Chilliwack trustees knew what they were in for when they ran

Feel like Chilliwack school trustees are underpaid? Do the research and make a recommendation for the next board.

Rookie school trustee Darrell Furgason gave a textbook example of how not to vote yourself a raise on Tuesday.

In just his fourth board meeting since being sworn in in November, he tabled a motion to increase trustee remuneration to $25,000 annually, from the current $19,000.

The argument for a pay hike holds some water.

However Furgason’s approach – and timing – sank like a stone.

Remuneration has been talked about a lot in municipal governments this year.

That’s because the federal government will now tax all income earned by a trustee or city councillor instead of leaving a portion tax free to allow for expenses. (Chilliwack trustees can also claim an additional $2,500 for other expenses.)

As a result, governments are reviewing their pay scale to compensate for the lost income.

In Chilliwack, the tax-free portion of a trustee’s stipend was $6,000. The change will cut pay by $2,300.

Trustee Furgason is asking for an increase of more than twice that.

READ MORE: Newly elected Chilliwack school trustee calls for 30 per cent pay hike

His argument goes beyond simple compensation. He cites the size of the district’s budget, arguing it is larger than the city’s. He also points to the number of district employees and even how much a teacher earns.

Valid points, perhaps.

Or perhaps not. (The comparison with the city budget, for example, is irrelevant given how much discretion the board actually has over its spending.)

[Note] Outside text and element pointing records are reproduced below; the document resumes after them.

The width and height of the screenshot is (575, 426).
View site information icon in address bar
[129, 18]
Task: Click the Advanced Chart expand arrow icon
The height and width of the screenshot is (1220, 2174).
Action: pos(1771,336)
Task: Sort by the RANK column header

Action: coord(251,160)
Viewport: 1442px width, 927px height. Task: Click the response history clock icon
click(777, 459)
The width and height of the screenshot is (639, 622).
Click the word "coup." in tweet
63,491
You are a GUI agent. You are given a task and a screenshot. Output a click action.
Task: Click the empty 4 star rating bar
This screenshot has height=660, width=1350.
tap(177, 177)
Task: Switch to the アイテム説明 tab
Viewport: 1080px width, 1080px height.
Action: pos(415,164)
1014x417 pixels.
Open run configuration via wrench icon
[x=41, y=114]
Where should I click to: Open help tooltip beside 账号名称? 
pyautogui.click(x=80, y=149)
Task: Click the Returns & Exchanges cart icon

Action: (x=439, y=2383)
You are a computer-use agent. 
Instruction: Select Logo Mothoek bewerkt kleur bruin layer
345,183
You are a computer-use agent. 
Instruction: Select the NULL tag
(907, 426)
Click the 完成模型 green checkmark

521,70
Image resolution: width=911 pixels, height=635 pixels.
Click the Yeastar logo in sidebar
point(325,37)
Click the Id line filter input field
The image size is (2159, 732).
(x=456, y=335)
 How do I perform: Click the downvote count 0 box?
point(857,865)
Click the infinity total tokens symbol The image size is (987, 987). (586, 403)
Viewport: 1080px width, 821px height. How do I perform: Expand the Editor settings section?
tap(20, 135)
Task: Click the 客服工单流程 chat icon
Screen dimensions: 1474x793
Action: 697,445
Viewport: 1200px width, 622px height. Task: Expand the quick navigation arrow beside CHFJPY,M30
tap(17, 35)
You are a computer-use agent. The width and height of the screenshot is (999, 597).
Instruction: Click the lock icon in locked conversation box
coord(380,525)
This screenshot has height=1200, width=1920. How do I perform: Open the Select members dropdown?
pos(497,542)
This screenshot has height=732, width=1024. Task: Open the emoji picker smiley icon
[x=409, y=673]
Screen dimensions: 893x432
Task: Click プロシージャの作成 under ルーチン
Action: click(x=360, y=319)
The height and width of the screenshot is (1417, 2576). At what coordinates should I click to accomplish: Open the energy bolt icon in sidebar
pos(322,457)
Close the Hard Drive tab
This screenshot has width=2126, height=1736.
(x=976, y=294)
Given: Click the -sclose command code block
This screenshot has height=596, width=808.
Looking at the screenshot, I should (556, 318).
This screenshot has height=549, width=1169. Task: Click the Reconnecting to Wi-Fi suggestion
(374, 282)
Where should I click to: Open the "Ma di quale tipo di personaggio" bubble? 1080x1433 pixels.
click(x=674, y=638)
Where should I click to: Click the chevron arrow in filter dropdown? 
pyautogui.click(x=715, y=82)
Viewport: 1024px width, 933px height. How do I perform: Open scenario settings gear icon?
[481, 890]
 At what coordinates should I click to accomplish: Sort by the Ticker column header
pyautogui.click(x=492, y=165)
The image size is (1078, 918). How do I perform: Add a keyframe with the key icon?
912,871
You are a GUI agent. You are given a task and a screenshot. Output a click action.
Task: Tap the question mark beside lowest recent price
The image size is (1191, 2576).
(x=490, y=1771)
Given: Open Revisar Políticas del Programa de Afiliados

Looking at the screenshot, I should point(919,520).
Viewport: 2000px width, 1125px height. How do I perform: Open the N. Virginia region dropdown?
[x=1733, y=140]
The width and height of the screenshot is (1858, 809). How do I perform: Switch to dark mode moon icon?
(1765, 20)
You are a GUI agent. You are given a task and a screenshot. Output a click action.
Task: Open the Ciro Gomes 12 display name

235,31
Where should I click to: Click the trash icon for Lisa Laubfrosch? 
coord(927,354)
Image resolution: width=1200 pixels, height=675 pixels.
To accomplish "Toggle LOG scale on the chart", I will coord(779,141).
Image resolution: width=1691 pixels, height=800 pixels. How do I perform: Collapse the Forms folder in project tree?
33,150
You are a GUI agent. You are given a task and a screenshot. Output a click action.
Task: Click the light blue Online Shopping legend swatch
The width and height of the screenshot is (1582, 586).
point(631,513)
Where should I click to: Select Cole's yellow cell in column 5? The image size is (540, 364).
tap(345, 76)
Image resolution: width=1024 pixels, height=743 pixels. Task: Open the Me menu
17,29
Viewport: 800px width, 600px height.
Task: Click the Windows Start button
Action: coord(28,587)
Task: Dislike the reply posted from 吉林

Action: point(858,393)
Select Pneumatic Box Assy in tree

To be sure, what’s needed is an independent review of school trustee compensation in Chilliwack and how it compares with districts of similar size, with trustees with similar duties.

That’s what other school districts have done.

And that’s the motion trustee Furgason should have made.

Ultimately, the board did ask staff to form a committee to review trustee remuneration.

Those recommendations will be forthcoming.

When they do come, the decision should apply to the next board – after the next election.

All trustees knew what the job paid when they ran for office, and none campaigned on increasing their take-home pay by nearly 30 per cent.